ACTION ITEM: Print exactly the lines from the one containing "The image size" through the last line of the records below, both included, and nothing else; omit any pictures.

**** THE DATA

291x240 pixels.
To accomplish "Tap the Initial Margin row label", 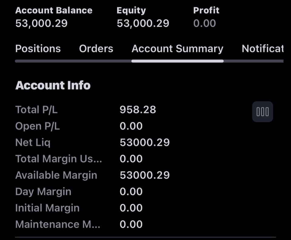I will point(47,208).
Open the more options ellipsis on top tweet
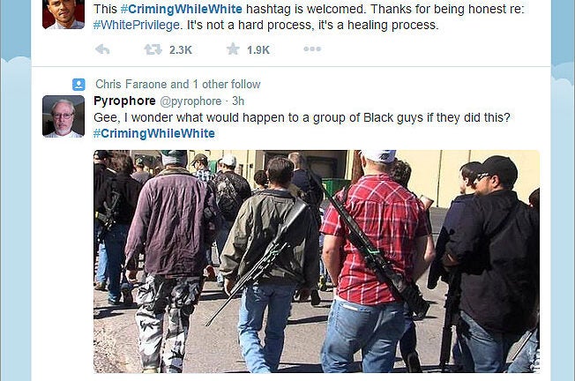 point(312,49)
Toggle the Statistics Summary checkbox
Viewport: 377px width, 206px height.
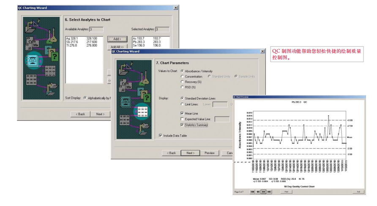(x=182, y=125)
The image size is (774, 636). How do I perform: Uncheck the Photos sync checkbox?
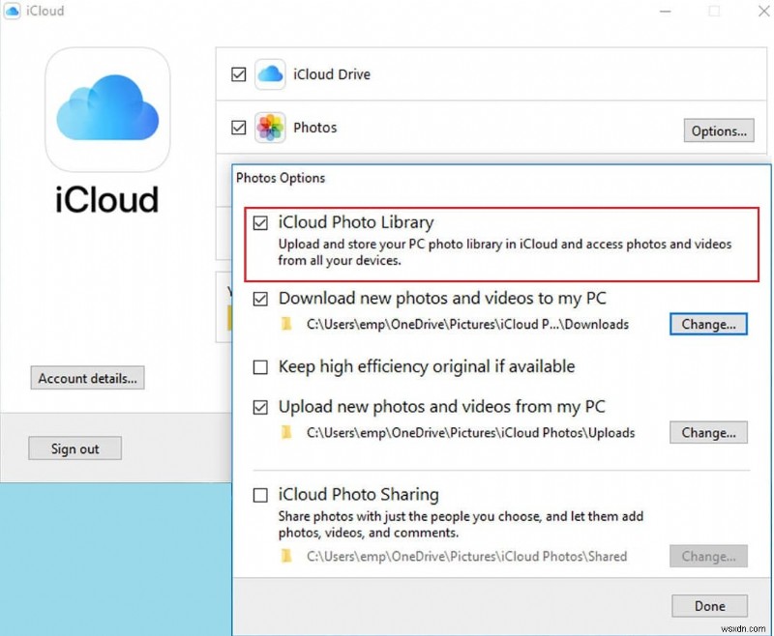(x=237, y=128)
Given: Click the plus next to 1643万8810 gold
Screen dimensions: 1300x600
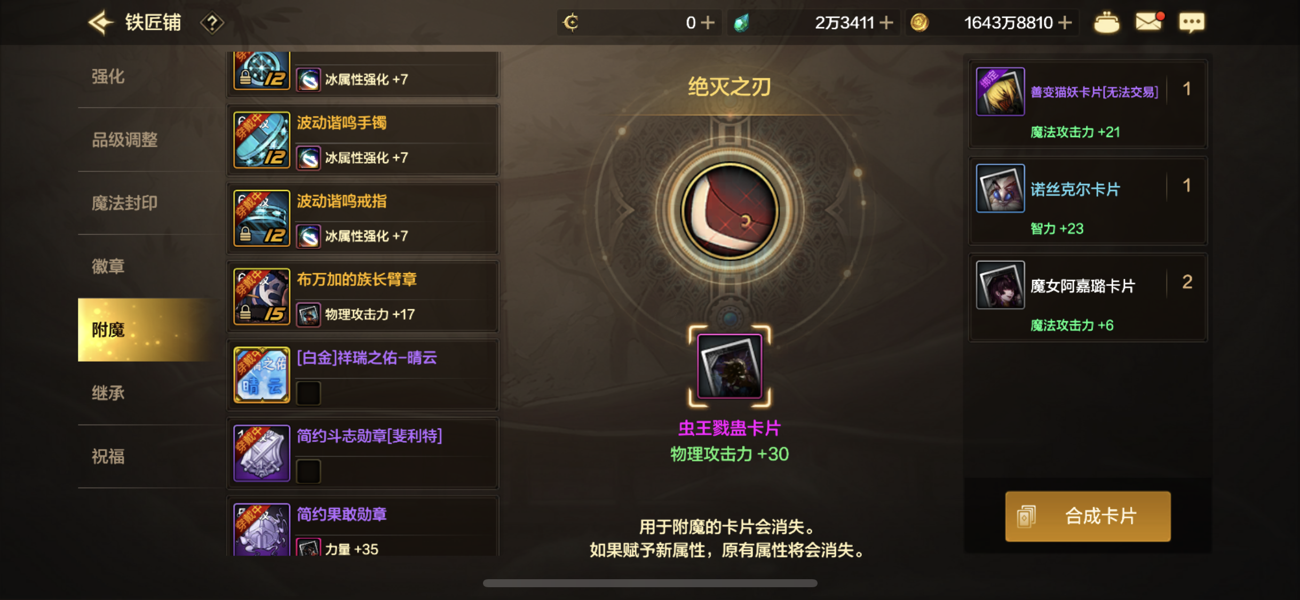Looking at the screenshot, I should [1065, 22].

********

ANSWER:
The image size is (774, 636). How do I perform: Uncheck the Photos sync checkbox?
(x=237, y=128)
Given: Click the plus next to 1643万8810 gold
Screen dimensions: 1300x600
Looking at the screenshot, I should [1065, 22].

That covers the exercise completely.